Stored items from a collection
────────

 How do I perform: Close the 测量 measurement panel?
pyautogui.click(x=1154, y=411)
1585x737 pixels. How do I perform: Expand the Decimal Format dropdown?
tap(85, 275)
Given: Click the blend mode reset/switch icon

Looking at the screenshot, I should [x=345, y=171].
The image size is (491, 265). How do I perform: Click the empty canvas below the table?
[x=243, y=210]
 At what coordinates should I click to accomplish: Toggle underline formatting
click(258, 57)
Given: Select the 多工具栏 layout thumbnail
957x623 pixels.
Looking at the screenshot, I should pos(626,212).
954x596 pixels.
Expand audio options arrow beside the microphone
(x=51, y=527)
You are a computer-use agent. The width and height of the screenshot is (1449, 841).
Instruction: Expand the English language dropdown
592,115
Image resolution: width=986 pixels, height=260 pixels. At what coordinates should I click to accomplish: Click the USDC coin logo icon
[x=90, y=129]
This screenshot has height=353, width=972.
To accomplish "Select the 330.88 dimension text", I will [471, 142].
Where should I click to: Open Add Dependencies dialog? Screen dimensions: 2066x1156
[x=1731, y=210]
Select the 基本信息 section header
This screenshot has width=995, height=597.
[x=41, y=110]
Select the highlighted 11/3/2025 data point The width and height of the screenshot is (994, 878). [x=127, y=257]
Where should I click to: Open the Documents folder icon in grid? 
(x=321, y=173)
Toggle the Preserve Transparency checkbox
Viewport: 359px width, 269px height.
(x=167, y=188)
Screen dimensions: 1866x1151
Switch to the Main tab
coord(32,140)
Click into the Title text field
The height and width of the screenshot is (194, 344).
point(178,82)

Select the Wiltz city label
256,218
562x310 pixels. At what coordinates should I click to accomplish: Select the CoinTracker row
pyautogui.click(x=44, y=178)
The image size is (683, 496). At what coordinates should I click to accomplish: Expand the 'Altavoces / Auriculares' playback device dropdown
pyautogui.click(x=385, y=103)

────────

## Task directions
Edit the material above by changing every "dropdown" to "drop-down menu", keeping everything else identical.

## Solution to the problem
 How do I perform: Close the 测量 measurement panel?
pyautogui.click(x=1154, y=411)
1585x737 pixels. How do I perform: Expand the Decimal Format drop-down menu?
tap(85, 275)
Given: Click the blend mode reset/switch icon

Looking at the screenshot, I should [x=345, y=171].
The image size is (491, 265). How do I perform: Click the empty canvas below the table?
[x=243, y=210]
 At what coordinates should I click to accomplish: Toggle underline formatting
click(258, 57)
Given: Select the 多工具栏 layout thumbnail
957x623 pixels.
Looking at the screenshot, I should pos(626,212).
954x596 pixels.
Expand audio options arrow beside the microphone
(x=51, y=527)
You are a computer-use agent. The width and height of the screenshot is (1449, 841).
Instruction: Expand the English language drop-down menu
592,115
Image resolution: width=986 pixels, height=260 pixels. At what coordinates should I click to accomplish: Click the USDC coin logo icon
[x=90, y=129]
This screenshot has height=353, width=972.
To accomplish "Select the 330.88 dimension text", I will [471, 142].
Where should I click to: Open Add Dependencies dialog? Screen dimensions: 2066x1156
[x=1731, y=210]
Select the 基本信息 section header
This screenshot has width=995, height=597.
[x=41, y=110]
Select the highlighted 11/3/2025 data point The width and height of the screenshot is (994, 878). [x=127, y=257]
Where should I click to: Open the Documents folder icon in grid? 
(x=321, y=173)
Toggle the Preserve Transparency checkbox
Viewport: 359px width, 269px height.
(x=167, y=188)
Screen dimensions: 1866x1151
Switch to the Main tab
coord(32,140)
Click into the Title text field
The height and width of the screenshot is (194, 344).
point(178,82)

Select the Wiltz city label
256,218
562x310 pixels. At what coordinates should I click to accomplish: Select the CoinTracker row
pyautogui.click(x=44, y=178)
The image size is (683, 496). At what coordinates should I click to accomplish: Expand the 'Altavoces / Auriculares' playback device drop-down menu
pyautogui.click(x=385, y=103)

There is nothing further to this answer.